(What you will do)
Filter these entries so that only lines with the word "computer" remain.

Records contained in a dataset:

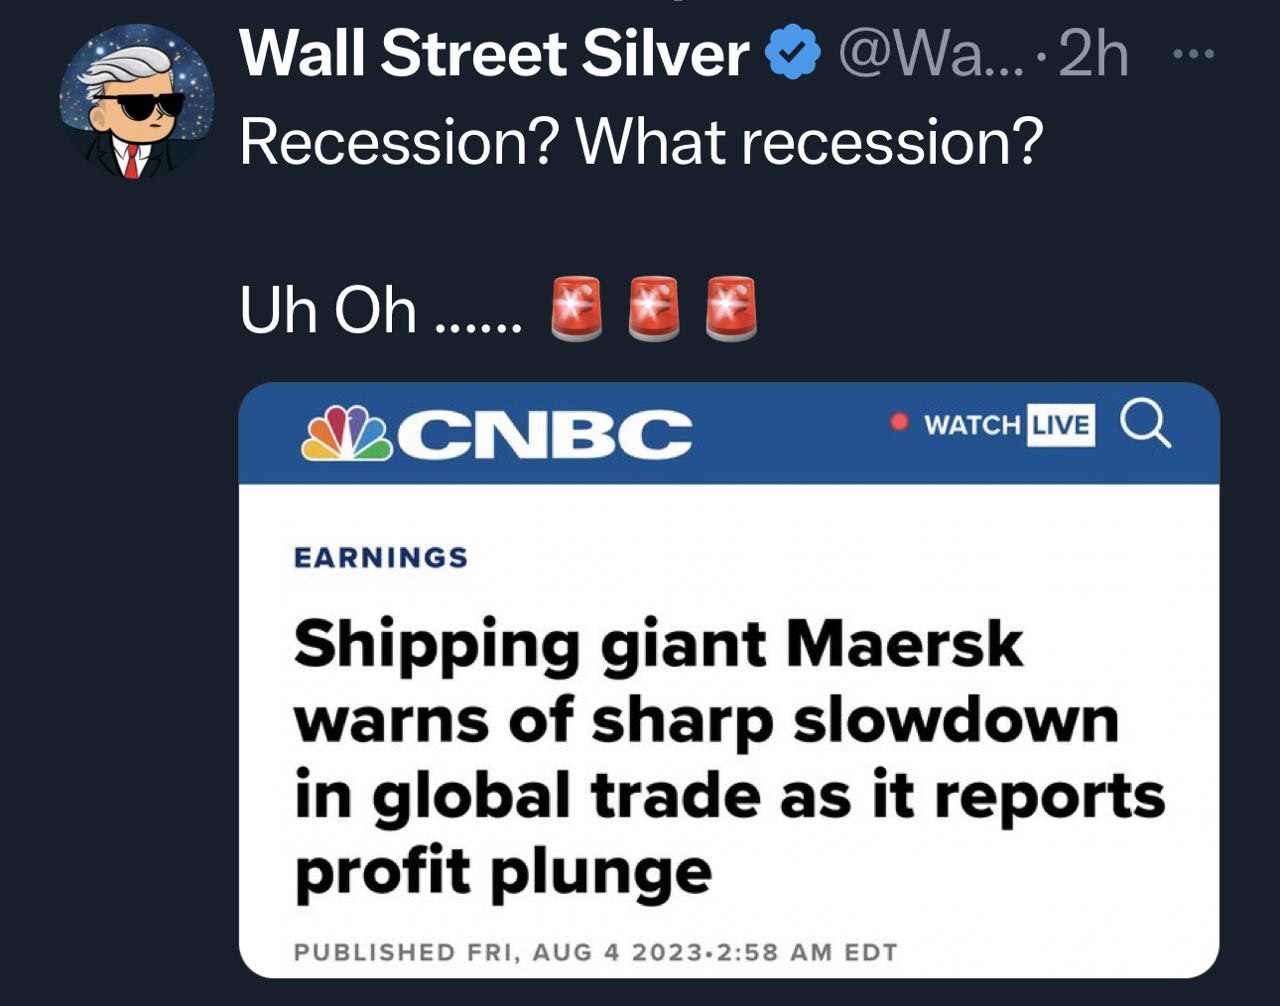Open the Wall Street Silver profile avatar
Viewport: 1280px width, 1006px height.
137,102
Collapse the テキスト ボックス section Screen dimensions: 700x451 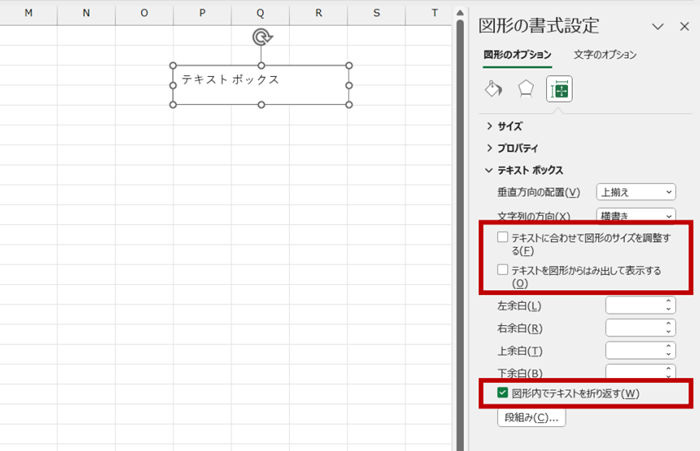click(x=529, y=170)
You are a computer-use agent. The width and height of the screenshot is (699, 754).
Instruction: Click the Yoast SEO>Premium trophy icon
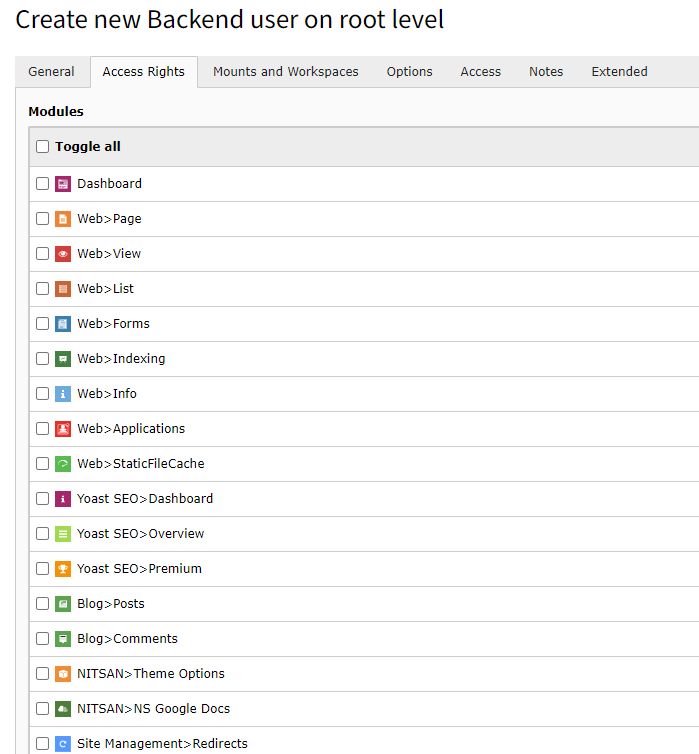pos(63,569)
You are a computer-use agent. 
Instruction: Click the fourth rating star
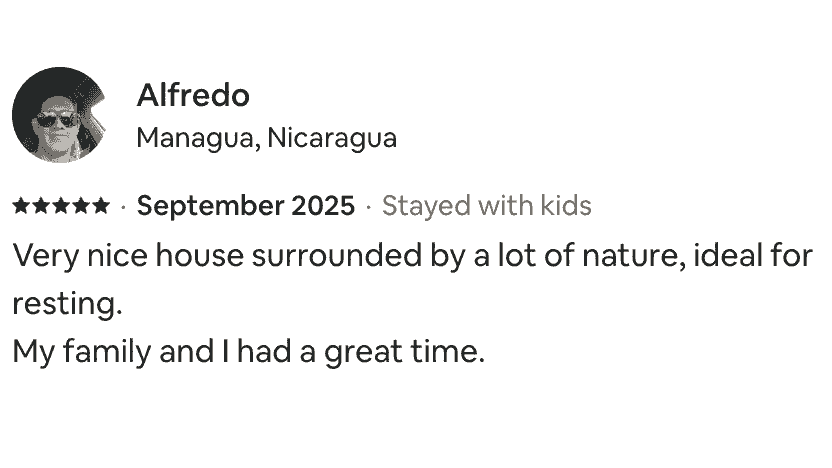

(Solution for this task)
You are a computer-use agent. The width and height of the screenshot is (699, 754).
You are a computer-use agent. 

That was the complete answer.